Description of the task: Rewrite the lines from the one containing "I want to click on brush" down through the end of the data, putting "Find" in place of "Identify" and changing nothing else.

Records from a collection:
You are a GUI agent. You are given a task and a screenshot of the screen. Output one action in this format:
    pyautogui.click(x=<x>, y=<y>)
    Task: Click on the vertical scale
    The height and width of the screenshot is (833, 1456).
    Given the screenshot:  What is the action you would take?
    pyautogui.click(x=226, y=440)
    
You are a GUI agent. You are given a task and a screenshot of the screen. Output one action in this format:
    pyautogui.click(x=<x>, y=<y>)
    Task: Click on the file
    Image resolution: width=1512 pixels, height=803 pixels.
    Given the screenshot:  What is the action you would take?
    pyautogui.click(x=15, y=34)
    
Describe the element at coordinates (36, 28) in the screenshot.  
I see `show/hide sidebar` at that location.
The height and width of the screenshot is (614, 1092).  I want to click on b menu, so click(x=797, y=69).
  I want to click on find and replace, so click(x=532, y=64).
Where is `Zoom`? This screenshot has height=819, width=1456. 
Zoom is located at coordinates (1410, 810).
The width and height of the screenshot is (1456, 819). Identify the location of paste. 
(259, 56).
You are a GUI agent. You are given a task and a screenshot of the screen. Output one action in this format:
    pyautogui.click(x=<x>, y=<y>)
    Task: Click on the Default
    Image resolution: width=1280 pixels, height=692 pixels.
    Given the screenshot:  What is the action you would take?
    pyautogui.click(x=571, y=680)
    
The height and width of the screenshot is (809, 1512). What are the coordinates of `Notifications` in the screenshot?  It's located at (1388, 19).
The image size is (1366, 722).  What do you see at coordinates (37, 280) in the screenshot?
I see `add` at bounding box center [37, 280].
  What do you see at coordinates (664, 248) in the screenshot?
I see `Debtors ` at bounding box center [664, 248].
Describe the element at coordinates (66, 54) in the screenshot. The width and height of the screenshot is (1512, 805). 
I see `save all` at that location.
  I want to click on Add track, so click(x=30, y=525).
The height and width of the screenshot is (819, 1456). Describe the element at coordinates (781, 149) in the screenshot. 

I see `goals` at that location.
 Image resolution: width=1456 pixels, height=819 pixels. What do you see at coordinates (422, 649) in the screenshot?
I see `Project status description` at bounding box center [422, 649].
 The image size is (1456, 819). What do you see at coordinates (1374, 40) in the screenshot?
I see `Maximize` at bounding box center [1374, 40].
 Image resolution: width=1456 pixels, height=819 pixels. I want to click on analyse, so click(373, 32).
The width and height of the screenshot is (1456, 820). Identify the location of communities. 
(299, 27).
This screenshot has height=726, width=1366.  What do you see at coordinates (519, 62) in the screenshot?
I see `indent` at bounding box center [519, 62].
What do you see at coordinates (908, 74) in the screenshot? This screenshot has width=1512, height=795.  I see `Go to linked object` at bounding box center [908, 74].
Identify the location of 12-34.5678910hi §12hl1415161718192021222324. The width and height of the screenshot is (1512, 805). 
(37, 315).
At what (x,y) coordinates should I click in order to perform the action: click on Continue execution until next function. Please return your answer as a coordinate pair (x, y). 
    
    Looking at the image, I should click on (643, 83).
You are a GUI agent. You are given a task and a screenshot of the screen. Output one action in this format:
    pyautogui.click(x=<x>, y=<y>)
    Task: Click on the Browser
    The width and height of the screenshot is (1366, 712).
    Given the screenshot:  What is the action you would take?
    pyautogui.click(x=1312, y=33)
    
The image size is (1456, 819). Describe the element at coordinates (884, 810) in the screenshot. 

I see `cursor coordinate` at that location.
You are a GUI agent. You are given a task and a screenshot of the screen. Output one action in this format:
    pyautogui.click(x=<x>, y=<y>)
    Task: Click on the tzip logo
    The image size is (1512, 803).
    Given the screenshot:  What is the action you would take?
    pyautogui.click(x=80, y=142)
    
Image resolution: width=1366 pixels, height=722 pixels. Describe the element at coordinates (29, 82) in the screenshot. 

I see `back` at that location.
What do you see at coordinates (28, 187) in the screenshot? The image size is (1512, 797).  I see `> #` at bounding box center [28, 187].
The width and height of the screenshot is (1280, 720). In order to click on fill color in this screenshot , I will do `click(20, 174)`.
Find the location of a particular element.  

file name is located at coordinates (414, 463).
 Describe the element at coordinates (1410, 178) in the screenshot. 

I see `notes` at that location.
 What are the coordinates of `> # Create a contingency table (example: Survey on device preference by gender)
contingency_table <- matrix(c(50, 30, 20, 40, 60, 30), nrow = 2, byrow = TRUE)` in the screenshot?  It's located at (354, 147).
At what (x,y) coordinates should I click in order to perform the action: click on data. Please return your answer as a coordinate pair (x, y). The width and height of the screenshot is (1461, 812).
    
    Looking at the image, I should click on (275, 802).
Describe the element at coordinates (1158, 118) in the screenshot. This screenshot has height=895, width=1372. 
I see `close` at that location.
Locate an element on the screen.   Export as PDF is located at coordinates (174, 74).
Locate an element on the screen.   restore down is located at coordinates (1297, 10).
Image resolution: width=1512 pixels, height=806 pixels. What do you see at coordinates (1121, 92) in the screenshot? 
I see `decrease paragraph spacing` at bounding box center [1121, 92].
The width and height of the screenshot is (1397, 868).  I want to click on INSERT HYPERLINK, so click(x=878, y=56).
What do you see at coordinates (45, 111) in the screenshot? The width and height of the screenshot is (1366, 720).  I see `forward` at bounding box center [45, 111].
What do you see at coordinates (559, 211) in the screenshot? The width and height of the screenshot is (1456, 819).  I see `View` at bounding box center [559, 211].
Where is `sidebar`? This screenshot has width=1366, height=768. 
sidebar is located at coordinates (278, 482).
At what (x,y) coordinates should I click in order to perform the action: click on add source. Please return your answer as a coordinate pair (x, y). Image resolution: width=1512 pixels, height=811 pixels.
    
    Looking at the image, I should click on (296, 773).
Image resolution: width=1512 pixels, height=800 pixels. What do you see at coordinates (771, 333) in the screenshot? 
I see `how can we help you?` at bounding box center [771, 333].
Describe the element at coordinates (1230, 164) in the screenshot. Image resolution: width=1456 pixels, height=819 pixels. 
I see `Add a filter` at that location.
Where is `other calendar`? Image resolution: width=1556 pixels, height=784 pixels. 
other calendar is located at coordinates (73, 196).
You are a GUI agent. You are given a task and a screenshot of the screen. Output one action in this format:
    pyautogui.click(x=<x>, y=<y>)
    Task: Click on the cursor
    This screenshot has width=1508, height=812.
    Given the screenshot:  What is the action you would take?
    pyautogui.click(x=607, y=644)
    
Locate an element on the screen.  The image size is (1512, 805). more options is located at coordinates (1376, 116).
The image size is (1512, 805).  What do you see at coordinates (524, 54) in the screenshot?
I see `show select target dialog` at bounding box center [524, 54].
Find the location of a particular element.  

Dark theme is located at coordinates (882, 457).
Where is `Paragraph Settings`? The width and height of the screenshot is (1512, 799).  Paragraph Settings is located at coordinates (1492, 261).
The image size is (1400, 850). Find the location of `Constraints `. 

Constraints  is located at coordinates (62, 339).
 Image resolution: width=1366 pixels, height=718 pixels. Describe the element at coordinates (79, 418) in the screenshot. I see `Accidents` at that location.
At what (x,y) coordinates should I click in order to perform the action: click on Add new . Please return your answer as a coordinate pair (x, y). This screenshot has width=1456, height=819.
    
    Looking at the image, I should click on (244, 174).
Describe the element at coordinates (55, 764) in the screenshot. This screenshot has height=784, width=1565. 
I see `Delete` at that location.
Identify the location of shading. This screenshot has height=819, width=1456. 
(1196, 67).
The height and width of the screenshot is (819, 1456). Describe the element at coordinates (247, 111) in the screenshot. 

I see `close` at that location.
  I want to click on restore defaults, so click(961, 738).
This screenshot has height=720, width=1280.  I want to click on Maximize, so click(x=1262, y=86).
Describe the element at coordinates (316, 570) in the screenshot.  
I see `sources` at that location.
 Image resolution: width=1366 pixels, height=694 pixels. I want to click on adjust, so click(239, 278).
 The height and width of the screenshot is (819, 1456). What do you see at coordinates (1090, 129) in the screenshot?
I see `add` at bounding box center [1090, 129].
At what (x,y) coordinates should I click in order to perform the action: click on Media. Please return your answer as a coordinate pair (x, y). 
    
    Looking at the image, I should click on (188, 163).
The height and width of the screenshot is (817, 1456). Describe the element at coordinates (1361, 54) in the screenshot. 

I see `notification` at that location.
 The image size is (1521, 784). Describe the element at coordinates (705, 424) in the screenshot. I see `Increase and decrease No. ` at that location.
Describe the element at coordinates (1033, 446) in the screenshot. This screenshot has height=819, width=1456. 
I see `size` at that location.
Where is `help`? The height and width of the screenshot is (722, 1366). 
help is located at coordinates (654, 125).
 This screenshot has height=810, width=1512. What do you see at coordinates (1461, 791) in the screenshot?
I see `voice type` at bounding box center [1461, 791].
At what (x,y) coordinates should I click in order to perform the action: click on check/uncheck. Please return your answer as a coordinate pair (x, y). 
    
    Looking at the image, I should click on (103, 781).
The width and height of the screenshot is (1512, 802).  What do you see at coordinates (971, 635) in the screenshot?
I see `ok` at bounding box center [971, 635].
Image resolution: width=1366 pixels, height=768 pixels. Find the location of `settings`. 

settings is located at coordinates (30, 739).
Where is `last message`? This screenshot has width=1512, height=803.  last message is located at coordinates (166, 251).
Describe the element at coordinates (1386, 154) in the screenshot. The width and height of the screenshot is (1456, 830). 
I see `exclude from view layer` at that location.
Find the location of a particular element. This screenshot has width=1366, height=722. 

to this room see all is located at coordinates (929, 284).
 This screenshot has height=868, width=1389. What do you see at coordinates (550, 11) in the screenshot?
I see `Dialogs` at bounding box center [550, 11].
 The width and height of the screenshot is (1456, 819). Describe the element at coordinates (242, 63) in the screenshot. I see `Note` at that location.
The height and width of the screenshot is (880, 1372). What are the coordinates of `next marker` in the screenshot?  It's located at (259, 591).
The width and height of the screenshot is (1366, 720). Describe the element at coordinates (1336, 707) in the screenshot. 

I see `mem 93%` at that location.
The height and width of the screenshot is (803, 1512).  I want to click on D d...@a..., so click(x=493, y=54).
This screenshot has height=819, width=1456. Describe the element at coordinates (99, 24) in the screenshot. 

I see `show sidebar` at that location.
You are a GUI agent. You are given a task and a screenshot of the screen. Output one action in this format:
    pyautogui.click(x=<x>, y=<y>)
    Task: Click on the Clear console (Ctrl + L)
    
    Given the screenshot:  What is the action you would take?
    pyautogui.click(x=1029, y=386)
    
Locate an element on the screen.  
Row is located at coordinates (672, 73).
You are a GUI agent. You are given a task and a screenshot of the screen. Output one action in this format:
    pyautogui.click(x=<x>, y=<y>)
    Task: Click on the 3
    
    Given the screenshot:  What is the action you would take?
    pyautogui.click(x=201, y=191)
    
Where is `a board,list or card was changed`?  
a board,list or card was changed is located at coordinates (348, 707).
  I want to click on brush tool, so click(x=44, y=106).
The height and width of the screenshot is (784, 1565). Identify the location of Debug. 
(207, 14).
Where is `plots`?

Task answer:
  I want to click on brush tool, so click(x=44, y=106).
The height and width of the screenshot is (784, 1565). Find the location of Debug. 
(207, 14).
Where is `plots`?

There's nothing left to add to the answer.